Likelihood-free Forward Modeling for Cluster Weak Lensing and Cosmology
Sut-Ieng Tam, Keiichi Umetsu, Adam Amara

TL;DR
This paper demonstrates the application of likelihood-free forward modeling methods, ABC and DELFI, for Bayesian cosmological inference using cluster weak lensing data, effectively accounting for complex physical and observational effects.
Contribution
It introduces a novel analysis framework employing likelihood-free methods for cosmological parameter inference from cluster weak lensing, validated with synthetic eROSITA-like survey data.
Findings
DELFI yields narrower posterior constraints than ABC.
Both methods successfully recover the input cosmological parameters.

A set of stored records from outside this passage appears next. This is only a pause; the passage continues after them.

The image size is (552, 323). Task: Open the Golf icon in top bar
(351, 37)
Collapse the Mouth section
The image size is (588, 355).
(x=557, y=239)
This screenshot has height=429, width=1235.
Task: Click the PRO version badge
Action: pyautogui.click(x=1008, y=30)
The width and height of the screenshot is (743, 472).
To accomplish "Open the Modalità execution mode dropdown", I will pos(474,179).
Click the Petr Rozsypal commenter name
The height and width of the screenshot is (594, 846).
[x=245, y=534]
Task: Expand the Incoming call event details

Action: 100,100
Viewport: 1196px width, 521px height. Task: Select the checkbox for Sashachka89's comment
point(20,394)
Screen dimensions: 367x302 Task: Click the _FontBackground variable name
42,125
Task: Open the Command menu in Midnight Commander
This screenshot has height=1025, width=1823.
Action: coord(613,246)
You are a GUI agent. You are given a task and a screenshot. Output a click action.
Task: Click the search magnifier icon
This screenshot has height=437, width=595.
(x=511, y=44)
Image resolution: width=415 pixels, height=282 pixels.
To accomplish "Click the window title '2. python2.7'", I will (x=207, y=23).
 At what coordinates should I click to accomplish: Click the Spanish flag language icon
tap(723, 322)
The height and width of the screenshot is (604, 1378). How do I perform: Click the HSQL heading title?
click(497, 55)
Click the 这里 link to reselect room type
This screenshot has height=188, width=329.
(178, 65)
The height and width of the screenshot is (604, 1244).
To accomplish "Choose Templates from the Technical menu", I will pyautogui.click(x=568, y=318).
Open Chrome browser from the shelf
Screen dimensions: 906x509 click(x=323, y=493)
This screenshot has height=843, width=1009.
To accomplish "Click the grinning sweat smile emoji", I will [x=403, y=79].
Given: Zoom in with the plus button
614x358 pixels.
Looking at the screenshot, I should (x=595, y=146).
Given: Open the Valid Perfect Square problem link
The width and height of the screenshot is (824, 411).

The framework is promising for upcoming large-scale surveys.
Abstract
Likelihood-free inference provides a rigorous approach to preform Bayesian analysis using forward simulations only. The main advantage of likelihood-free methods is its ability to account for complex physical processes and observational effects in forward simulations. Here we explore the potential of likelihood-free forward modeling for Bayesian cosmological inference using the redshift evolution of the cluster abundance combined with weak-lensing mass calibration. We use two complementary likelihood-free methods, namely Approximate Bayesian Computation (ABC) and Density-Estimation Likelihood-Free Inference (DELFI), to develop an analysis procedure for inference of the cosmological parameters and the mass scale of the survey sample. Adopting an eROSITA-like selection function and a 10-percent scatter in the observable-mass relation in a flat CDM…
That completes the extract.